Asimov prophète et visionnaire ? Sans doute l’œuvre est-elle plus le produit d’une construction que d’une vision spontanée. Asimov est dans son genre un étonnant bâtisseur, aux larges vues à la fois dans le monde qu’il imagine et dans sa mise en œuvre littéraire. Elle s’ouvre cependant sur des perspectives possibles, voire vraisemblables, non seulement dans l’exploration de l’espace à partir de nos sauts de puce et dans le développement de pouvoirs psychiques reconnus aujourd’hui encore avec réticence, mais dans une projection de la connaissance. À preuve cette science nouvelle sur laquelle est bâti le cycle de Fondation : la « psychohistoire », qui emprunte aux mathématiques et à la psychologie des masses pour interroger, voire déterminer le futur.
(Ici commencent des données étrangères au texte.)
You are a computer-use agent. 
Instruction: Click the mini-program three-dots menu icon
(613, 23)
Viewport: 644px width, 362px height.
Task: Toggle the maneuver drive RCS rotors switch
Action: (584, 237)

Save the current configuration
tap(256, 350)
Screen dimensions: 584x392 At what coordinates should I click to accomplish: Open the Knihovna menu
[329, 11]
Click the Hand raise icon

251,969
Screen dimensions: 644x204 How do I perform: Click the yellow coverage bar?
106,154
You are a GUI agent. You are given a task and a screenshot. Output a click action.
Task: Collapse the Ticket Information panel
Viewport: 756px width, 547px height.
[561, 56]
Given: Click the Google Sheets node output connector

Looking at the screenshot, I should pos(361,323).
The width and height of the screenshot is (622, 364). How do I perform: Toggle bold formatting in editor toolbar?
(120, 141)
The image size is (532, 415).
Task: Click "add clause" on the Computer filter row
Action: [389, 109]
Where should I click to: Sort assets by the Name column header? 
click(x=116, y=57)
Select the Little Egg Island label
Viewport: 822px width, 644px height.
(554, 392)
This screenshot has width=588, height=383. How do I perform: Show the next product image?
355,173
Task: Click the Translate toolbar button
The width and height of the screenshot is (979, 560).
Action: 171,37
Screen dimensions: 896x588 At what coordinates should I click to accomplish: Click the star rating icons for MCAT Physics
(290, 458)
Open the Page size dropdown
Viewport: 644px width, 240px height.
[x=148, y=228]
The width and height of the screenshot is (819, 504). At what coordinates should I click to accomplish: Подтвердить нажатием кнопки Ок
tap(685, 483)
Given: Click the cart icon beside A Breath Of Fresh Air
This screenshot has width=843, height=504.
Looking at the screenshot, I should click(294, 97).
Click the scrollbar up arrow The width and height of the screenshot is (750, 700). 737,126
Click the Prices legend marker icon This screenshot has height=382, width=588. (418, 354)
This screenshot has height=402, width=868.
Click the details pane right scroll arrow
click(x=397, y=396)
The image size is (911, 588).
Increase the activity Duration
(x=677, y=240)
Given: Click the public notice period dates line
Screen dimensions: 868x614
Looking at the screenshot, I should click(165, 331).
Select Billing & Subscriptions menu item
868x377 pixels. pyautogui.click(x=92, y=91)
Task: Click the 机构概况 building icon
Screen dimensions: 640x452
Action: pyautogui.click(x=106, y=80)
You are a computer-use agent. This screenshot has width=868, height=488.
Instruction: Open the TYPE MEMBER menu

L’œuvre dans son ensemble constitue un vaste roman d’aventures qui bourgeonne en épisodes et personnages multiples. Parlons (en forçant un peu…) d’épopée cosmique avec ses inspirateurs, ses héros et ses félons, ses luttes, ses chocs de civilisations. Mais une épopée que n’emporte pas le lyrisme : son mouvement est d’un autre ordre. Pour trouver aux aventures spatiales du futur une « aura » poétique, un sentiment d’inquiétante étrangeté, il faut regarder du côté de Bradbury, de C. S. Lewis, de Stanislas Lem. L’œuvre d’Asimov étonne et tient en haleine plus qu’elle n’émeut ou fait rêver, et elle alerte. Face aux abîmes de l’espace et du temps, elle s’interroge sur la maîtrise à laquelle peut parvenir l’homme, sur sa propre évolution, les formes que prendra l’humanité, ses progrès et l’éthique qui en est inséparable, sur son aptitude à résister, à innover et à se rajeunir.